Early and forced marriage: A clear path toward misery for girls.

Early and forced marriages jeopardize chances for girls to fulfill their dreams. A girl can achieve success when she is free and comfortable to make decisions upon her life. Such marriages often lead to conflicts within families and this may cause several problems for girls and the society at large.

The number of girls married at the early age (under 18) is obviously considerable. Most of them are reluctantly forced to drop out of school.
According to UNICEF, the highest rate of child marriage is found in Sub-Saharan Africa where « about 41 percent of girls marry before reaching the age of 18. »
Hence, it is viewed as a violation of human rights.

Child marriage impedes girls’ efforts to pursue education, minimizes their opportunities and hampers their self-development. Furthermore, it increases risks for violence and early pregnancies in families.

Early and forced marriages are also a reality in Burundi though they are not legally authorized. The story of Munezero* contains a telling example:

“I was forced to get married at the early age. I grew up in Bujumbura province. I was forced to drop out of school at the age of 15. My parents wanted me to marry a rich man to maximize financial gains for my family.”

She was in grade 8 in elementary school and was a brilliant pupil. She was kind, beautiful and had a sweet voice.
She took care of her schoolmates.

“I loved studying. I grew up into a poor family and I had a dream of becoming an engineer at the end of my studies. At home, I often played with my little brothers building small houses using mud. Unfortunately, my big dream was shattered. My family never stopped asking me to quit school as they expected to improve their economic survival from my marriage. One day, early in the morning, my father threatened me while preparing myself to go to school. He burned my school uniforms and materials and beat me terribly. I cried the tears of agony and ended up leaving school so as to make peace with my family.

One year later, things turned upside down. I was not happy in my marriage. My husband was twelve years older than me. Not only did he severely abuse me every day, he oftentimes told me that I didn’t deserve to be his wife.
Numerous ideas about school and studies flashed through my mind. Never had I stopped blaming my family. Loneliness, despair and regret won my heart. I felt depressed.
In the end, my husband kicked me out, which plunged me into unbearable life conditions.”

Unfortunately, an early and forced marriage crushed dreams of having a happy and successful life. Similar cases may be found elsewhere in Burundi. Tackling this problem should be everyone’s concern.

Major causes of early and forced marriages

Early and forced marriages for girls are associated with various factors such as social, cultural, economic and religious factors. In Burundi, some people still believe that girls are meant to get married, give birth to children and undertake home activities.

According to the same beliefs, girls must fully abide by cultural values and conform to social norms. Their right to make decisions about their future is often violated. Challenging parents’ decision is viewed as a crime in some families.
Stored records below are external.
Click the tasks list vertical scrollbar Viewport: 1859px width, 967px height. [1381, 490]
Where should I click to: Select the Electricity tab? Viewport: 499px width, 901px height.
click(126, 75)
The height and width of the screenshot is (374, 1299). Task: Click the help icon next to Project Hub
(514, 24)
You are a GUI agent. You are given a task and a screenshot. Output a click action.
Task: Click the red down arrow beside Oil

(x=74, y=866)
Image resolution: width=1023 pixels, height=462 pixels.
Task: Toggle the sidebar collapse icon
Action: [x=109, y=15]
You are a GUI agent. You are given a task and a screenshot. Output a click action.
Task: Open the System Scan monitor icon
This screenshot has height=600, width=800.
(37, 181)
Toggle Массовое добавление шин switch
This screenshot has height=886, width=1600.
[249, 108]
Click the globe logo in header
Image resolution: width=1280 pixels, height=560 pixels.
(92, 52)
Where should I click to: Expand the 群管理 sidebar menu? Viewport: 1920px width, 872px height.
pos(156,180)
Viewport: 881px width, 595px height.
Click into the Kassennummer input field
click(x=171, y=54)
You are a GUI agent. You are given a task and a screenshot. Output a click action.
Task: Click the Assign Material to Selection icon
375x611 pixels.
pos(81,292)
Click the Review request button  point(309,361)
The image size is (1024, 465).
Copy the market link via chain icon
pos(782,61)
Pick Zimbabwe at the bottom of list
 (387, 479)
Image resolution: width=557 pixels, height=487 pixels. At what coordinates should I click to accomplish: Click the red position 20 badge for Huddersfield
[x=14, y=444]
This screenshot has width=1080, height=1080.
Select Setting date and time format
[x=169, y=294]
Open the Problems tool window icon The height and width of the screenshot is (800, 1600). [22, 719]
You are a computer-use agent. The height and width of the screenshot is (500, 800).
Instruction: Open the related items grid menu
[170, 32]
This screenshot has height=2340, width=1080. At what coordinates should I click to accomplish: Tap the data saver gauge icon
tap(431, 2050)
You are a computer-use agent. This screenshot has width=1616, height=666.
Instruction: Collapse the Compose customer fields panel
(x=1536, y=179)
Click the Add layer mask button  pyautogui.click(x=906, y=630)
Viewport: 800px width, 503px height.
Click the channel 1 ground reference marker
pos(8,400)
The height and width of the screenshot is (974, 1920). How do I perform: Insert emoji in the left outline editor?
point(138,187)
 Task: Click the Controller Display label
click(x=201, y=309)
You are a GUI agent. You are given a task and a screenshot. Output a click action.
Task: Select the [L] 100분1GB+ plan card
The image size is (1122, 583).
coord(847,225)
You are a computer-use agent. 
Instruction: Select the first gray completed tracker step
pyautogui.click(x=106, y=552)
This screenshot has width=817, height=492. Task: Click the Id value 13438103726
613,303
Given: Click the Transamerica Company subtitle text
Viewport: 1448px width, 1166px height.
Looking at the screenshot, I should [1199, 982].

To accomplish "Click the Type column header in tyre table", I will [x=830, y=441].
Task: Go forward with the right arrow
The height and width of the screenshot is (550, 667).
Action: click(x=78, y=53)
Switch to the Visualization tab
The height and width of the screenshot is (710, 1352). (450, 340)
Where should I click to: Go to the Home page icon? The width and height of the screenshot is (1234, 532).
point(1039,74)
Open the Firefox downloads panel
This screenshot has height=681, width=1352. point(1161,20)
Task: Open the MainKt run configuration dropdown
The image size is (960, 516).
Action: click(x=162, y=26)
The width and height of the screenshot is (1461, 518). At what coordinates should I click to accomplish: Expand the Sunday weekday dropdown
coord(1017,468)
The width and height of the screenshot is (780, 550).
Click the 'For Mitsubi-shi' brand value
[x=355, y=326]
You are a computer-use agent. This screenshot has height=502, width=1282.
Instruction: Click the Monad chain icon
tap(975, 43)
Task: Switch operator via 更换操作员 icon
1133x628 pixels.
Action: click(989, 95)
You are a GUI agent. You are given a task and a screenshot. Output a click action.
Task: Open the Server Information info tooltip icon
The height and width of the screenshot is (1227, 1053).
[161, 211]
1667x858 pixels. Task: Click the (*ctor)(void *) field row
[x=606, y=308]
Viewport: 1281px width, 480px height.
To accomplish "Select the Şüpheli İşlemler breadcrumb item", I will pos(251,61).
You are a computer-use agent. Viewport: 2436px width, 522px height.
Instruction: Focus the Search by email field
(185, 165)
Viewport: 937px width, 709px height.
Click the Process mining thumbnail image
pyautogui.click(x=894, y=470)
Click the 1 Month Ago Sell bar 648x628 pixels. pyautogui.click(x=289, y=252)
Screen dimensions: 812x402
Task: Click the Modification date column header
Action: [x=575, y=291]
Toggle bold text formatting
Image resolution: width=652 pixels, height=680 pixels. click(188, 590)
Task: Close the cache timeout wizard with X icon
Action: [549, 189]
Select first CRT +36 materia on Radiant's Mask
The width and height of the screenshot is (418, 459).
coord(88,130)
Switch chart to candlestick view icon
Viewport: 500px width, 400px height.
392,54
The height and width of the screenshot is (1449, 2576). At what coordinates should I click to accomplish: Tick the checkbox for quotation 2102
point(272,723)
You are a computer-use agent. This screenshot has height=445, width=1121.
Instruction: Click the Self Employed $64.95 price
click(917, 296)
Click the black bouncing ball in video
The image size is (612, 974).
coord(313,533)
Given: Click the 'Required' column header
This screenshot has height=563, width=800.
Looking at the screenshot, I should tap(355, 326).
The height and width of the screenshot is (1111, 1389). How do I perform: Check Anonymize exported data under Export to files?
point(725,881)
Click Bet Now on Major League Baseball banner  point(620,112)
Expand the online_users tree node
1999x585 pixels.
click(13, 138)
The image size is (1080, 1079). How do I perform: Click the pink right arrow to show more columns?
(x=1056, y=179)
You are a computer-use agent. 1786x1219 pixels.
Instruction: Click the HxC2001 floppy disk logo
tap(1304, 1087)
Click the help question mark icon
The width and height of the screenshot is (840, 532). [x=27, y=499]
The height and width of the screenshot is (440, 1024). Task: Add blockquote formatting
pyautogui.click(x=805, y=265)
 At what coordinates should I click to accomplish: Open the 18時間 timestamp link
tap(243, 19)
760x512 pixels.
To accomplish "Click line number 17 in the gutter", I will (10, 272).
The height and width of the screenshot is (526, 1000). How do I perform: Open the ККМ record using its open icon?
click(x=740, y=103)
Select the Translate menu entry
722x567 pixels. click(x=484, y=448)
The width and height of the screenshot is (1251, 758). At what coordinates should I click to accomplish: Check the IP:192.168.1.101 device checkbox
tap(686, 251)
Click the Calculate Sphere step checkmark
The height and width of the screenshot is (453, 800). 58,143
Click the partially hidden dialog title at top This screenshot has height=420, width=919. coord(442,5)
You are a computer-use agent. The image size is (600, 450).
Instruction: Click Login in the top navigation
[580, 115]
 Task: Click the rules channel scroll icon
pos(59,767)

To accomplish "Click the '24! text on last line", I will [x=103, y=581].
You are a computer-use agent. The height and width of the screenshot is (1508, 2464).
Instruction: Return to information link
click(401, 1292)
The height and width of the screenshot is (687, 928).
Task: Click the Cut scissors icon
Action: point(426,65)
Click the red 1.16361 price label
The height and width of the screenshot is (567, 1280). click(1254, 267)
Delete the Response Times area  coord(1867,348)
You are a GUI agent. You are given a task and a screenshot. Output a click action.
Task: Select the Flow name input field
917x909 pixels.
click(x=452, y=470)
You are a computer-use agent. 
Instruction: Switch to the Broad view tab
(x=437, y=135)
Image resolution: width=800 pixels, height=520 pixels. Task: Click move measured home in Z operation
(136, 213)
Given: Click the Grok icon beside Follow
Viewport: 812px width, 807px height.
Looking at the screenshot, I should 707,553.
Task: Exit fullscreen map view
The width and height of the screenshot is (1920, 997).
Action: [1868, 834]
In addition, a big number of girls who experience child marriage are from poor families. Hence, some parents expect to acquire wealth from their daughters’ bride price. They consider girls as their financial exchanges and ignore the importance of education in today’s world. Besides, some other families restrict their girls’ access to education unwillingly. Lack of means to meet school needs and requirements is also the cause.

Some negative effects

Early and forced marriages endanger girls’ lives and inflict wretchedness upon them, their families and the society. They increase maternal and infant health risks as girls.
Girls who get forcibly married at the early age are more likely to be abused physically, sexually and emotionally.

Their chances to pursue education, to develop careers and secure places in decision making institutions are minimized if not annihilated. They, therefore, remain with very few opportunities to accumulate wealth and make economic impact on their families and communities.

What should be done?

Premature and forced marriages are a big problem that needs quick and tangible solutions. Girls’ rights to study, to work, to dream, to develop their potential and to make decisions about their future should never be violated or limited. Girls should rather be supported in their everyday struggle to attain success and excellence.

Laws should be implemented to eliminate early and forced marriages, to curb gender based violence and to end any other inhuman treatment against women in general and girls in particular.
Besides, campaigns should be conducted to teach people in communities about negative effects of premature and forced marriages, consequences of gender based violence and the need to promote and to protect human rights in general and those of women in particular.
“Early and forced marriages create harsh problems instead of solving them.”